# Wooden Planes Marketing



## PollyB (Aug 2, 2015)

My partner and I are edging toward starting an on-line site to market a variety of hand tools, including wooden planes. We've put together a dummy web site, we've built prototypes of jack planes and smoothing planes and are using them in the shop. And we've made scratch awls and birdcage awls that will fit into the plan as well. We're also looking at other possible additions in the future.

We're keeping our day jobs, so we don't have to move a lot of products on our first day. We do hope we can sell enough to make our nut within a few months and maybe do better over time. We've done our costing, including labor costs of batch production and have a good handle on our "cost of goods sold" and our overhead costs.

We're looking a pricing significantly less than the "boutique" plane makers who product wonderful "planes as art" and price accordingly. We aren't trying to make ugly planes, and think our prototypes are reasonably attractive, but we're building them as definitely to be used and priced for the hobbiest, "leisure woodworker" or small shop pro who can't afford/justify the boutique prices, no matter how much they admire the work.

We're really excited about working with our wooden planes; our Stanleys and Lie Nielsens and Veritas planes are put away and we're thinking of consigning them to ebay.

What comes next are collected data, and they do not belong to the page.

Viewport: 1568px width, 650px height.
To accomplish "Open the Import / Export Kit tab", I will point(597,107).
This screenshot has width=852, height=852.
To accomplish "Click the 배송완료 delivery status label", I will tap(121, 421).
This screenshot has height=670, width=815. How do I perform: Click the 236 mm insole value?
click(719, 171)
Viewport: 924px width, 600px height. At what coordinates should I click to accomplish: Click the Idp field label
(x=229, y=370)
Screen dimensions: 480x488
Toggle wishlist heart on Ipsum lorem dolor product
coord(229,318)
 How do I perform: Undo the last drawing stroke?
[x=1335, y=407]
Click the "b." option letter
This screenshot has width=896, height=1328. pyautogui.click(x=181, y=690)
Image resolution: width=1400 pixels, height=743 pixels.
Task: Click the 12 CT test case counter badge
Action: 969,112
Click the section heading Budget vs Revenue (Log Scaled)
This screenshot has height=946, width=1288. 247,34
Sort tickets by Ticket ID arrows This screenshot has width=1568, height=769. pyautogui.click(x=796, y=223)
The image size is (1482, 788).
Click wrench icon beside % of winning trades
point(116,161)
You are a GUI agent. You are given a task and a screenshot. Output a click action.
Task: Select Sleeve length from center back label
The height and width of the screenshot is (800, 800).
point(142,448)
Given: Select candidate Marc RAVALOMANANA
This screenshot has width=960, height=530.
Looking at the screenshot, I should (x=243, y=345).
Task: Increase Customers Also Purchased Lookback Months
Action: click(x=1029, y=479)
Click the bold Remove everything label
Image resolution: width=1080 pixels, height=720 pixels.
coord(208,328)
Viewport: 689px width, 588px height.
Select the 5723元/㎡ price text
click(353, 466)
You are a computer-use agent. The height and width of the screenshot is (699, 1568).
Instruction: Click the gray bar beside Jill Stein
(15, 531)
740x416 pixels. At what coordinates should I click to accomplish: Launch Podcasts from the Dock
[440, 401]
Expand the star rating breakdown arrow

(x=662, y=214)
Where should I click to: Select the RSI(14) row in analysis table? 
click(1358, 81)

And there's our marketing question:

How do we best convey to the hand tool woodworkers the attractions of wooden-bodied planes?

All suggestions would be welcome. For a bit of a preview, take a look at my new project post, http://lumberjocks.com/PollyB/projects and share your thoughts, please.


----------



## kaerlighedsbamsen (Sep 16, 2013)

First: Any new on the market producing quality tools are welcome!
Especially if you make Krenov style planes as i have not seen these sold new for a reasonable prize.

"How do we best convey to the hand tool woodworkers the attractions of wooden-bodied planes?" 
I use wooden planes all the time and in my opinion they sell them selves if made well. Things that i like about them are:
- Light and easy on the arms to use. Even for hours.
- Glides easy and this makes for better control. 
- Wooden planes made well keeps straight and is, if needed, easy to straighten.
- Adjustment is, once learned, easy and intuitive. The idea that having a learning curve is a bad thing should be questioned.
- And the last, important point: Wooden planes has a direct historical line all the way back to the romans with little changed.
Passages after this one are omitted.